Testing: tier1-5, test case passing, failing before

Thanks,
Thomas

Progress

Change must be properly reviewed (1 review required, with at least 1 Reviewer)
Change must not contain extraneous whitespace
Commit message must refer to an issue

Issue

JDK-8350621: Code cache stops scheduling GC (Bug - P2)(⚠️ The fixVersion in this issue is [25] but the fixVersion in .jcheck/conf is 26, a new backport will be created when this pr is integrated.)

Contributors

Thomas Schatzl <[email protected]>
Alexandre Jacob <[email protected]>

Reviewing

Using git

Checkout this PR locally:
$ git fetch https://git.openjdk.org/jdk.git pull/26189/head:pull/26189
$ git checkout pull/26189

Update a local copy of the PR:
$ git checkout pull/26189
$ git pull https://git.openjdk.org/jdk.git pull/26189/head

Using Skara CLI tools

Checkout this PR locally:
$ git pr checkout 26189

View PR using the GUI difftool:
$ git pr show -t 26189

Using diff file

Download this PR as a diff file:
https://git.openjdk.org/jdk/pull/26189.diff

Using Webrev

Link to Webrev Comment

Hi all, please review this change to avoid CodeCache triggered GCs temporarily being ignored. In particular, G1 does not make sure when its `collect()` method is called during a concurrent cycle, that a `Remark` pause that does code unloading etc. actually occurs after that request. This makes it so that some internal flag is not reset appropriately, stuck until the next code unloading (caused by e.g. a regular concurrent cycle being triggered). Testing: tier1-5 Thanks, Thomas

bridgekeeper · 2025-07-08T15:03:52Z

👋 Welcome back tschatzl! A progress list of the required criteria for merging this PR into master will be added to the body of your pull request. There are additional pull request commands available for use with this pull request.
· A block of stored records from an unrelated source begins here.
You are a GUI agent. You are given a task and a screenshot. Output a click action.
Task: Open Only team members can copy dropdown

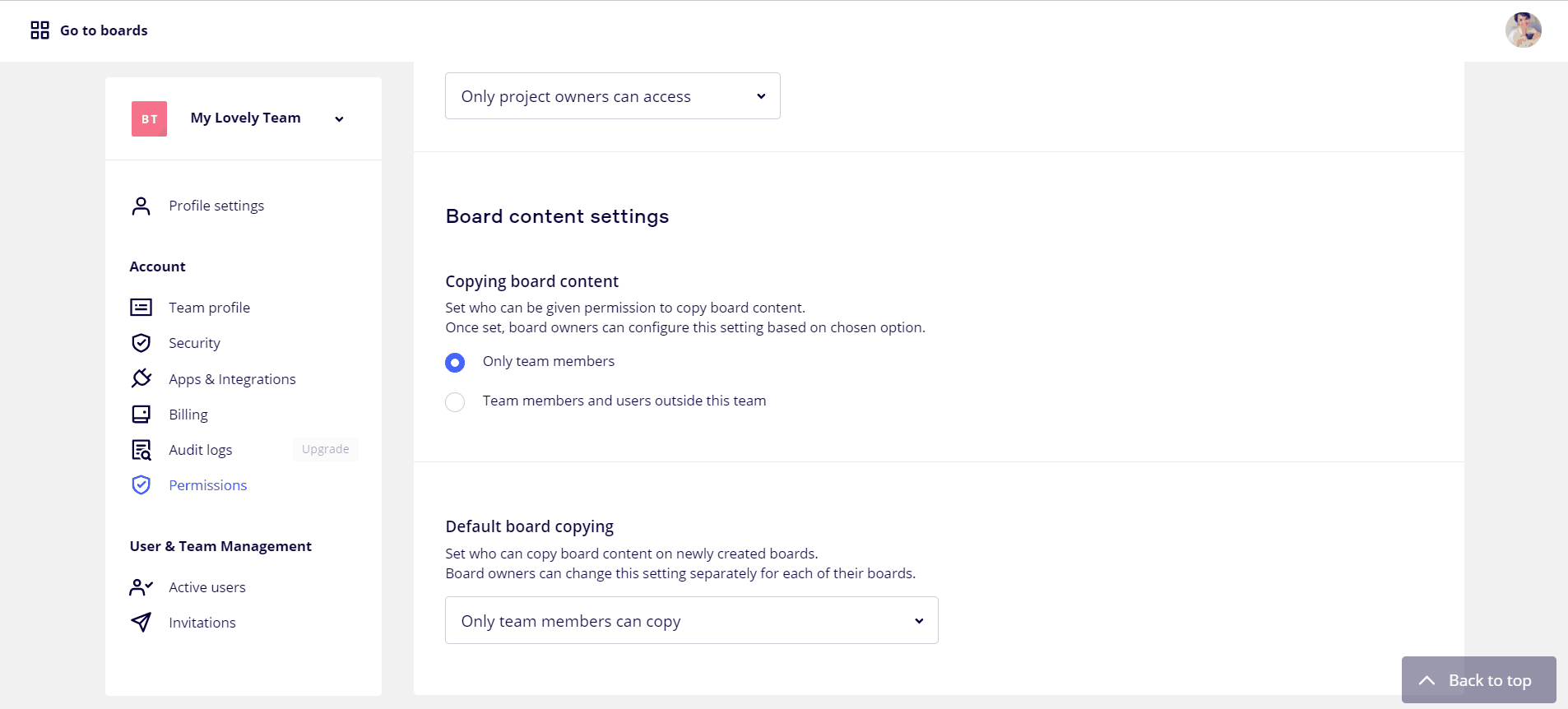[691, 621]
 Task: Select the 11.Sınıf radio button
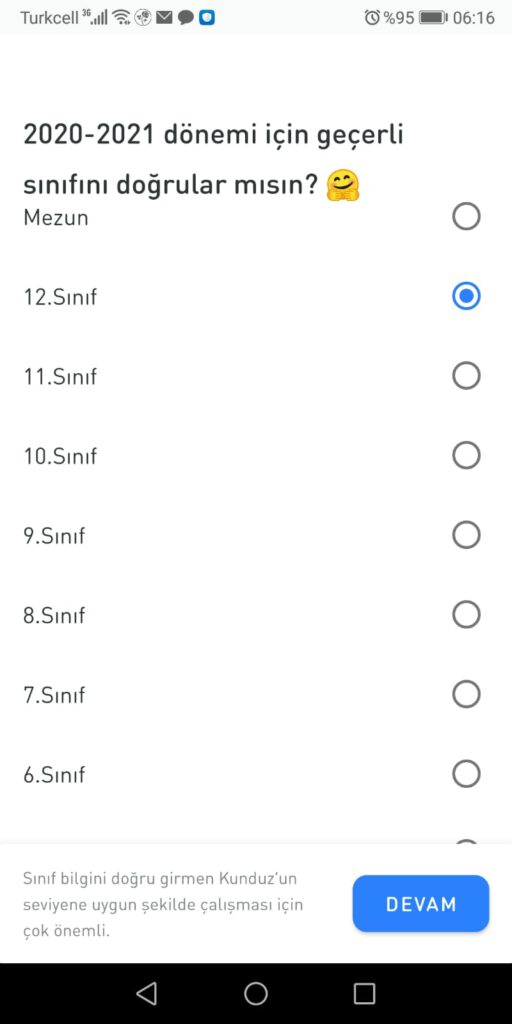click(466, 376)
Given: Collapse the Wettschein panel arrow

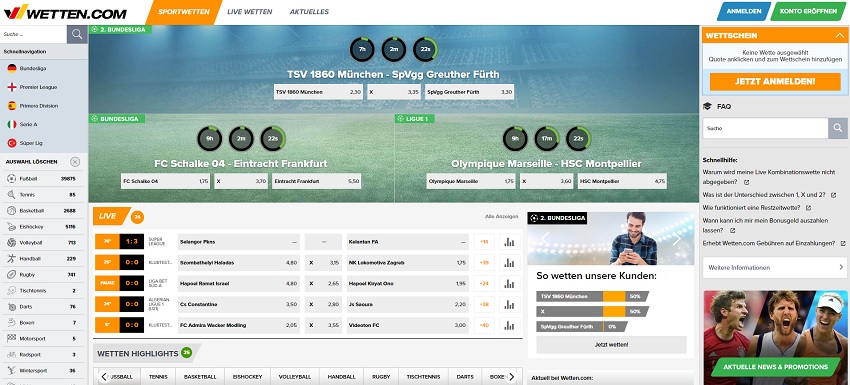Looking at the screenshot, I should click(x=839, y=35).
openjdk · 2025-07-08T15:04:28Z

❗ This change is not yet ready to be integrated.
See the Progress checklist in the description for automated requirements.

tschatzl · 2025-07-08T15:04:44Z

/contributor add @tschatzl
/contributor add @ajacob
/label add hotspot-gc

openjdk · 2025-07-08T15:05:15Z

@tschatzl
Contributor Thomas Schatzl <[email protected]> successfully added.

openjdk · 2025-07-08T15:05:42Z

@tschatzl @ajacob was not found in the census.

Syntax: /contributor (add|remove) [@user | openjdk-user | Full Name <email@address>]. For example:

/contributor add @openjdk-bot
/contributor add duke
/contributor add J. Duke <[email protected]>

User names can only be used for users in the census associated with this repository. For other contributors you need to supply the full name and email address.

openjdk · 2025-07-08T15:05:53Z

@tschatzl
The hotspot-gc label was successfully added.

tschatzl · 2025-07-08T15:10:21Z

/contributor add Alexandre Jacob [email protected]

openjdk · 2025-07-08T15:10:48Z

@tschatzl
Contributor Alexandre Jacob <[email protected]> successfully added.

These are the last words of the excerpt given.